The GRIT High Performance Computing (HPC) environment at the University of California, Santa Barbara provides researchers with a scalable, GPU-accelerated computing platform accessible through a web-based portal powered by Open OnDemand (OOD). The system is designed to support computational research workflows across domains including data science, machine learning, environmental modeling, and large-scale simulation.

The cluster is centrally accessed via hpc.grit.ucsb.edu, where researchers can launch interactive computing sessions, Jupyter notebooks, RStudio environments, and remote desktop sessions directly from a browser without requiring local software installation.

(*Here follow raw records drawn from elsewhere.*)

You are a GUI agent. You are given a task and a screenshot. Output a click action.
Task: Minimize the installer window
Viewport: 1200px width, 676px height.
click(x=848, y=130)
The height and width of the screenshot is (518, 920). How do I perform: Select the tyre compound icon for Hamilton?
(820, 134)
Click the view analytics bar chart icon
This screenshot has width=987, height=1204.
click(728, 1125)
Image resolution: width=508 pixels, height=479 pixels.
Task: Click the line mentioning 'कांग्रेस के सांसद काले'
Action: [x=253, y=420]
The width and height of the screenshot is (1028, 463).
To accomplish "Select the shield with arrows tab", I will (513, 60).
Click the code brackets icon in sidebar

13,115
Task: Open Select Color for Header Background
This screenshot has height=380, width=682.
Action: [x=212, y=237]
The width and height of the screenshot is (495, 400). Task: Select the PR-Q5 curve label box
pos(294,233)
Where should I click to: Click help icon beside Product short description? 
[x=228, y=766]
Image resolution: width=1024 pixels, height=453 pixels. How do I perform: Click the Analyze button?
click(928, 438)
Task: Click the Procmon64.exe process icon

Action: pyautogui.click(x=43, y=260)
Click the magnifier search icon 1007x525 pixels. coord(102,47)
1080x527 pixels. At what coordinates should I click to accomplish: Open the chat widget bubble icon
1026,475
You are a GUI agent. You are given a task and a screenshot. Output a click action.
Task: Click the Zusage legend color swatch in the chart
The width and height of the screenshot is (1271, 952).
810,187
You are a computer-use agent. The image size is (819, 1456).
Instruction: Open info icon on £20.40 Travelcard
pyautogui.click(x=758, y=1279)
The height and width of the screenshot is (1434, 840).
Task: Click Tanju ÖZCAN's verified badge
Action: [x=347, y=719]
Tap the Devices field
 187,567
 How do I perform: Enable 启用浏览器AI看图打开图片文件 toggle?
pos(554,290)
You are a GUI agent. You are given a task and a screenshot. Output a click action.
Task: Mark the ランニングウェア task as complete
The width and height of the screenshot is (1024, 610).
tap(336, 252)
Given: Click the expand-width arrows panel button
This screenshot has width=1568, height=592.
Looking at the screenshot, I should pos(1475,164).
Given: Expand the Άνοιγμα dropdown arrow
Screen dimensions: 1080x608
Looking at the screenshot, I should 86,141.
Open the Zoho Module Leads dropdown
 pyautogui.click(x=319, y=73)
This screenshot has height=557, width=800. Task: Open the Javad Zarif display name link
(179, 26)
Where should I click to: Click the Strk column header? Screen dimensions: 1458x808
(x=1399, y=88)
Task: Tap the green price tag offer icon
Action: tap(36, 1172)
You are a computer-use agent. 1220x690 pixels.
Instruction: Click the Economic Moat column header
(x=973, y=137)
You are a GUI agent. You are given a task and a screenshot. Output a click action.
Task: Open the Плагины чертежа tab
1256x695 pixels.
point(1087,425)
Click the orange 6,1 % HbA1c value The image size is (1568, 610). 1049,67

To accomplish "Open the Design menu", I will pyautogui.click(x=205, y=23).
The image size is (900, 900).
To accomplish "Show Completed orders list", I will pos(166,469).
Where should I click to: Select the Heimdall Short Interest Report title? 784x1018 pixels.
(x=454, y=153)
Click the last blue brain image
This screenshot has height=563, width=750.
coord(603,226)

Open OnDemand integrates with the cluster scheduler to provide fair-share resource allocation and secure multi-user access.

System Architecture

The GRIT cluster currently consists of ten compute servers running Ubuntu 24.04 LTS, providing a mix of high-memory nodes, CPU-optimized nodes, and GPU-accelerated nodes for machine learning and parallel workloads.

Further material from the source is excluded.